RECORDS PROVIDED section start

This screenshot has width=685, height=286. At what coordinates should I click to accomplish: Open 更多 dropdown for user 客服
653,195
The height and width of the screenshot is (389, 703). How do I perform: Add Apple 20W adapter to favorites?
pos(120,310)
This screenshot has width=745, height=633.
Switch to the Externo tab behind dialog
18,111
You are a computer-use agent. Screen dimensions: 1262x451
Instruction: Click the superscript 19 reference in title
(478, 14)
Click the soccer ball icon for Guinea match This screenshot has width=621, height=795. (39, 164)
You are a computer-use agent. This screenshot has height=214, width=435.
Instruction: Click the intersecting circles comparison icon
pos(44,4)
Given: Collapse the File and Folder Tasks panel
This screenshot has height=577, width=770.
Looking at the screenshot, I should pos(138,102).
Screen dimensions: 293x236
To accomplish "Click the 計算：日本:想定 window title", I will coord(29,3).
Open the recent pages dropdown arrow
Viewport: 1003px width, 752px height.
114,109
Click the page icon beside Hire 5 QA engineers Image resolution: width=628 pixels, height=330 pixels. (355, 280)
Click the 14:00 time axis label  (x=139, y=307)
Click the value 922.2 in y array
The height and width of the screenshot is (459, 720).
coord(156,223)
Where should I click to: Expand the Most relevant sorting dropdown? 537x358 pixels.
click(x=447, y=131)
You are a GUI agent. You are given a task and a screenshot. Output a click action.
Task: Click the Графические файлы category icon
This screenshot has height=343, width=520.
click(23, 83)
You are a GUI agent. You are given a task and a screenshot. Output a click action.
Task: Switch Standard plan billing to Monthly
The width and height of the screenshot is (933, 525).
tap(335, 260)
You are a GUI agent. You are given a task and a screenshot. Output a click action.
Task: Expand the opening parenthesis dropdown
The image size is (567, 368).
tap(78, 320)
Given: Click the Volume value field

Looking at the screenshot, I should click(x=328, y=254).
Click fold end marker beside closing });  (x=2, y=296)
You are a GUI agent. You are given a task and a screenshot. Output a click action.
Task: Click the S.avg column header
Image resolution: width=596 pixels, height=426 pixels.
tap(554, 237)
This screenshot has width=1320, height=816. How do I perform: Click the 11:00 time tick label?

RECORDS PROVIDED section end

> _WHAT TO PRODUCE_
Only the lines from the one containing "Task: Click the S.avg column header" to the end of the listing belong in the output, each reproduced exactly.

> _YOUR RESPONSE_
Task: Click the S.avg column header
Image resolution: width=596 pixels, height=426 pixels.
tap(554, 237)
This screenshot has width=1320, height=816. How do I perform: Click the 11:00 time tick label?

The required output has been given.